Goal of the exercise:
Look below for the line that contains "The width and height of the screenshot is (622, 520)." and the line that contains "Image resolution: width=438", then restate both of them and every line in between, exactly. No picture goes in the copy.

Records shown:
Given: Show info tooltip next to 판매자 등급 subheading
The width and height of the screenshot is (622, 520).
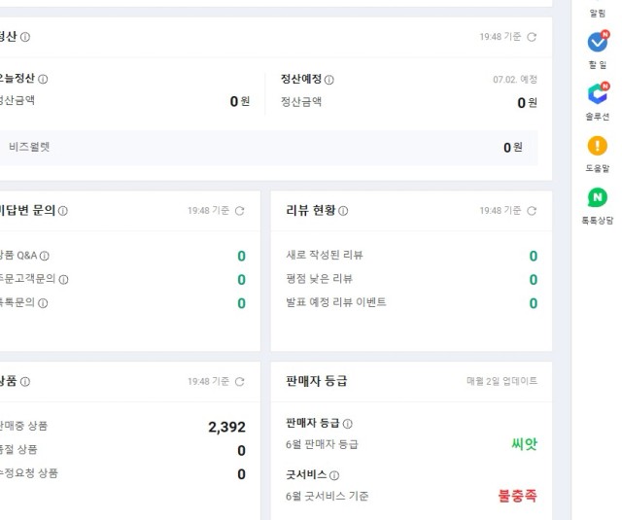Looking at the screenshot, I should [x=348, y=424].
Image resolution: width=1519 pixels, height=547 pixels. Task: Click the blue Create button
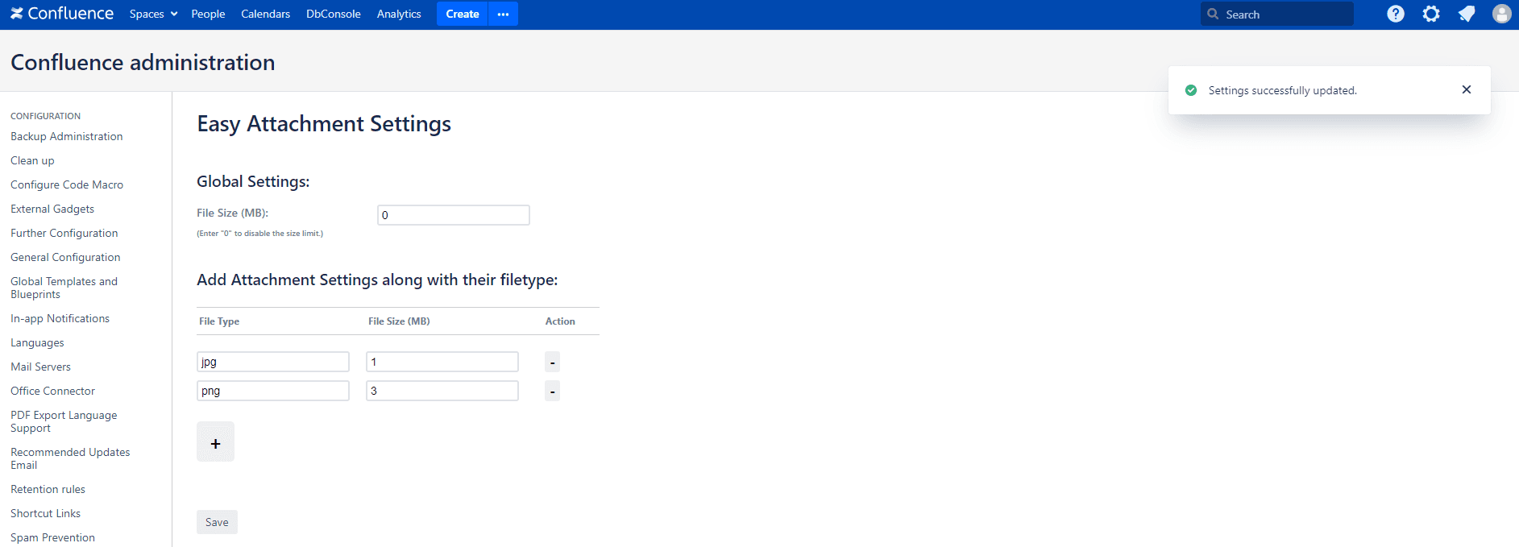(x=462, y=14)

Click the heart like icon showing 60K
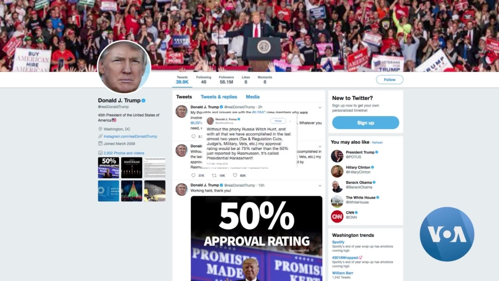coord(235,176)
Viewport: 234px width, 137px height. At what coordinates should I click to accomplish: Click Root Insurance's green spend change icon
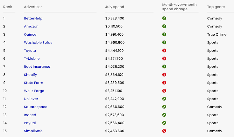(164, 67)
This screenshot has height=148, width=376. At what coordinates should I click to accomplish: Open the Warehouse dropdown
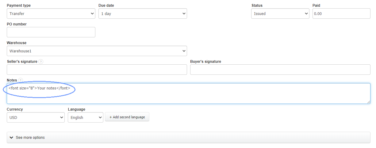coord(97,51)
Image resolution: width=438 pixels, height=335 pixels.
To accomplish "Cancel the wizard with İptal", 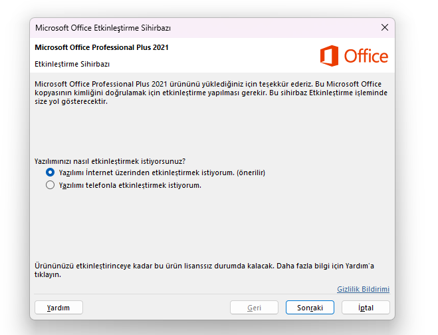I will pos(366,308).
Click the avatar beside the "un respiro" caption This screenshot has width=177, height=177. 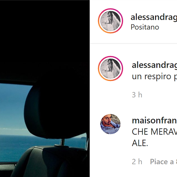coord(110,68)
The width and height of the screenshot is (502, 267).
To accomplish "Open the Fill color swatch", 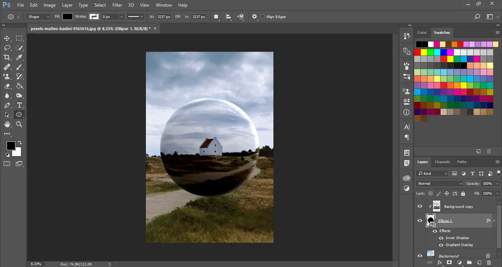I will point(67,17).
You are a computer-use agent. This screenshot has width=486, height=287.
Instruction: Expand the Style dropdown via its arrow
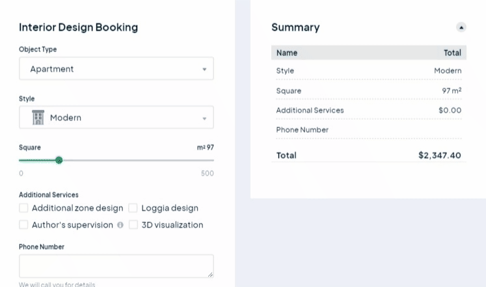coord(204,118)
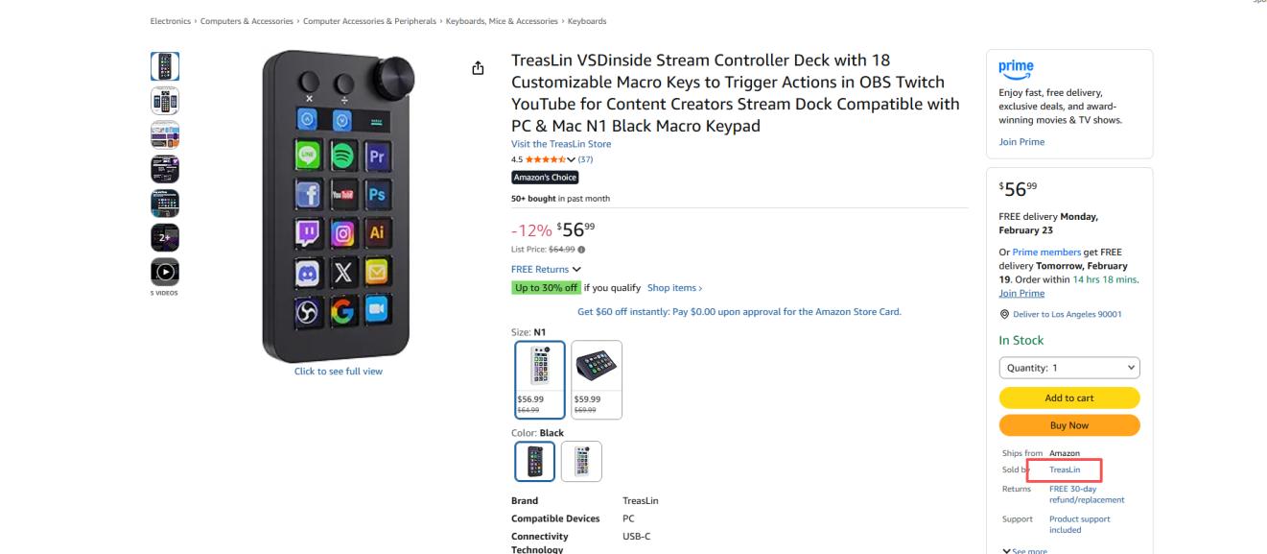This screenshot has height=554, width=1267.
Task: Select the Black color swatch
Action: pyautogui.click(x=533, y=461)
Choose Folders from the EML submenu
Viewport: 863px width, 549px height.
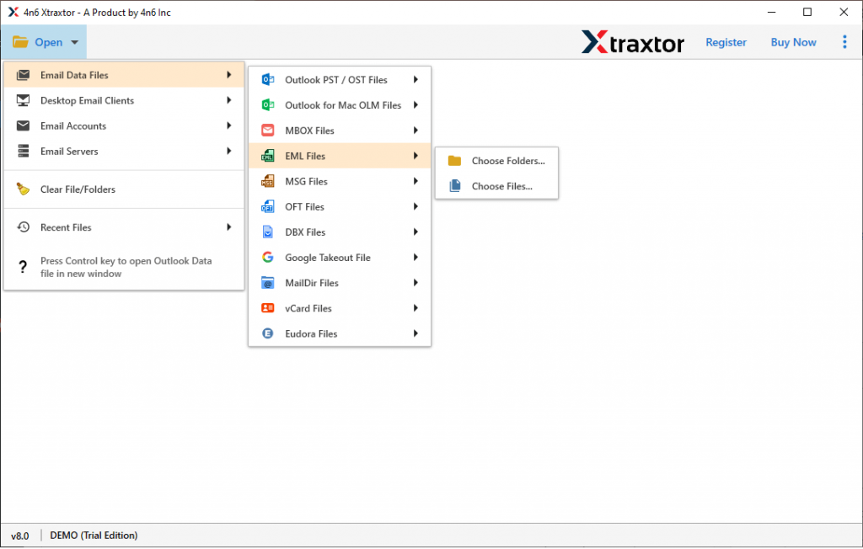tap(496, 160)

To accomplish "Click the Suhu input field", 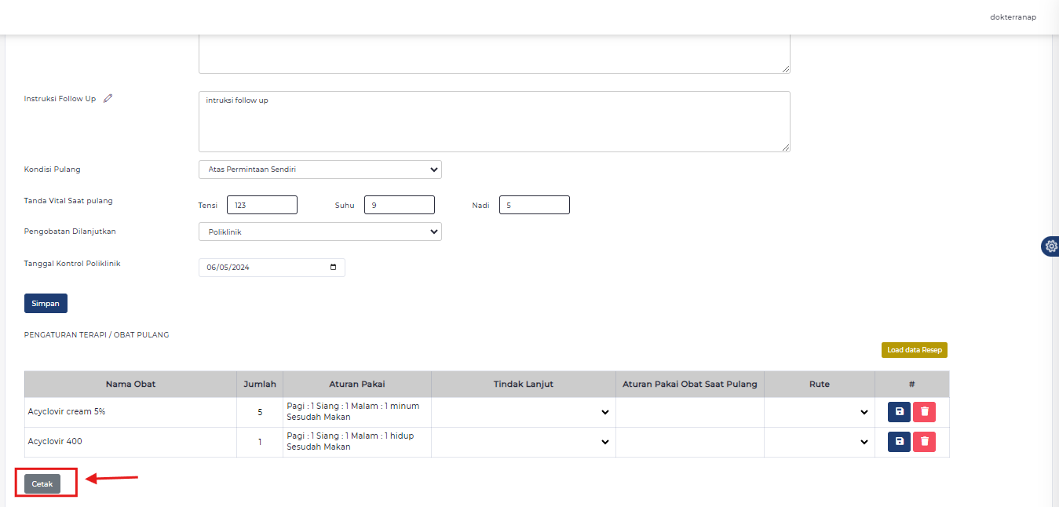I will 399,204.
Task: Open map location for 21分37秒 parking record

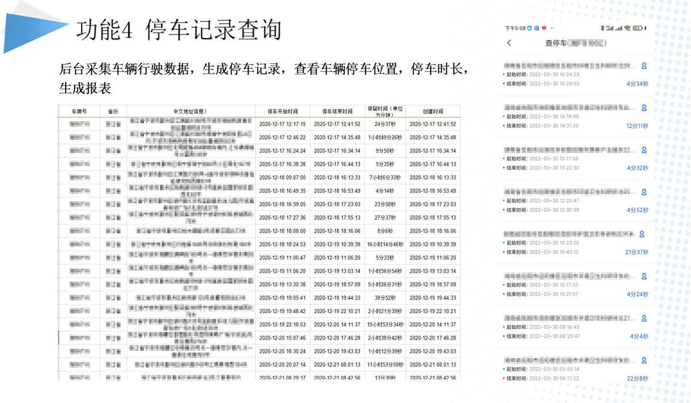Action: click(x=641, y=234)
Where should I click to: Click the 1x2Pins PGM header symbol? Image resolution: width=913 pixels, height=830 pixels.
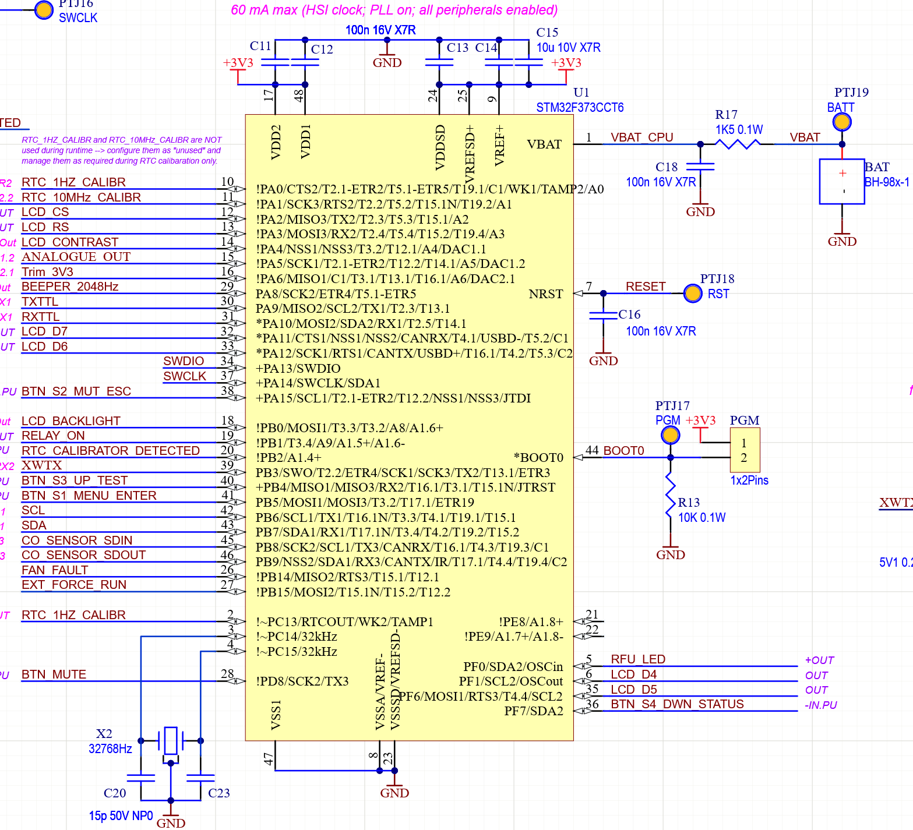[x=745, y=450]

Task response:
The width and height of the screenshot is (622, 520).
Looking at the screenshot, I should [x=348, y=424].
Image resolution: width=1519 pixels, height=547 pixels. Task: Click the blue Create button
(x=462, y=14)

Click the heart like icon showing 60K
coord(235,176)
Viewport: 234px width, 137px height. At what coordinates should I click to accomplish: Click Root Insurance's green spend change icon
(164, 67)
This screenshot has height=148, width=376. At what coordinates should I click to accomplish: Open the Warehouse dropdown
coord(97,51)
Image resolution: width=438 pixels, height=335 pixels.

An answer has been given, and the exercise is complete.